Preface to the Special Issue on Gtora 2012

This special issue of the International Game Theory Review contains selected and refereed papers, invited from the speakers at the Game Theory, Operations Research and Applications (GTORA) conference held during 5–7 January, 2012. The conference was organized by Indian Statistical Institute, Chennai Centre and conducted in the SETS campus of ISI’s Chennai Centre. The papers in this special issue have been logically grouped into four areas: game theory, logic, operations research and mathematical programming. Out of the eight papers in the first section on game theory, the authors Dongshuang Hou and Theo Driessen prove an interesting result on the convexity of Owen’s “Airport Profit Game” (inclusive of revenues and costs). They further classify the class of 1-convex Bankruptcy Games by solving a minimization problem of its corresponding gap function. The second paper by Amit Biswas deals with k-convex symmetric games and provides characterizations of the largeness of the core of such games. The paper shows that the totally balanced symmetric k-convex games possess a large core if and only if the game is convex. With growing interest in evolutionary game theory, the third paper by Mallikarjuna Rao and Shaiju revisits evolutionary stability in matrix games with special reference to evolutionary stability against multiple mutations. The next paper by Singh, Hemachandra, and Rao explores the Blackwell–Nash equilibrium property in two-player finite state-action discounted stochastic games. The existence of a stationary deterministic Blackwell–Nash equilibrium is shown for Single Controller-Additive Reward stochastic game, along with sufficiency conditions for general stochastic games.

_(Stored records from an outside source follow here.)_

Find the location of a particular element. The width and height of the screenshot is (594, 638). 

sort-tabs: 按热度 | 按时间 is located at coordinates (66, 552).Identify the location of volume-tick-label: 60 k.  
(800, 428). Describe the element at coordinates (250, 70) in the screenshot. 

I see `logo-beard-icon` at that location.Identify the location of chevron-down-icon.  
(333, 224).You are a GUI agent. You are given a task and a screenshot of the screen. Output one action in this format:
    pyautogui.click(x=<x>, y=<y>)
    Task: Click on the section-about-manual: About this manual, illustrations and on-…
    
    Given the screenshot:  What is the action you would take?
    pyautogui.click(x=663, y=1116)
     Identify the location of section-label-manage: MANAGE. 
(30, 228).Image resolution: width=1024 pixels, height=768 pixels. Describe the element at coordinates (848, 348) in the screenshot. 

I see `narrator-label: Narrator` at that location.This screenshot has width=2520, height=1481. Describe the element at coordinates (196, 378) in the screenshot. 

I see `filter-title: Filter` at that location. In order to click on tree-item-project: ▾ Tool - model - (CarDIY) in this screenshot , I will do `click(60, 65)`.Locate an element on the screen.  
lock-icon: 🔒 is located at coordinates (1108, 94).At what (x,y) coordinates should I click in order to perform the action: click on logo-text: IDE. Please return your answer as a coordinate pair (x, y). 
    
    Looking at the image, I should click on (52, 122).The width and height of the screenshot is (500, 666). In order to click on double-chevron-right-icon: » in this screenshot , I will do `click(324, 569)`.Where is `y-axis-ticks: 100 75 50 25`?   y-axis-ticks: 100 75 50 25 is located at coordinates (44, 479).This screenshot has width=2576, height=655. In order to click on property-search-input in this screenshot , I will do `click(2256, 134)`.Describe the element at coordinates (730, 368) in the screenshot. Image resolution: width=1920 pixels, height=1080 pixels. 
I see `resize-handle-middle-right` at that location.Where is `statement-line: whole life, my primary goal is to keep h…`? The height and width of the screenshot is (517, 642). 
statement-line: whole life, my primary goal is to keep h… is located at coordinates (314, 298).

Prasenjit Mondal and Sagnik Sinha’s paper also deals with stochastic games. By adding an additional condition of state independence of transition times, they show that a subclass of finite SER-SIT-PT semi-Markov games (both discounted and undiscounted) have the ordered field property. The last three papers in this section deal with cooperative games. The paper by Sugumaran, Thangaraj, and Ravindran propose a new single valued rule, based on the concept of fair division for all cooperative transferable utility games. In addition, they also define a linear average rule and discuss some of its properties.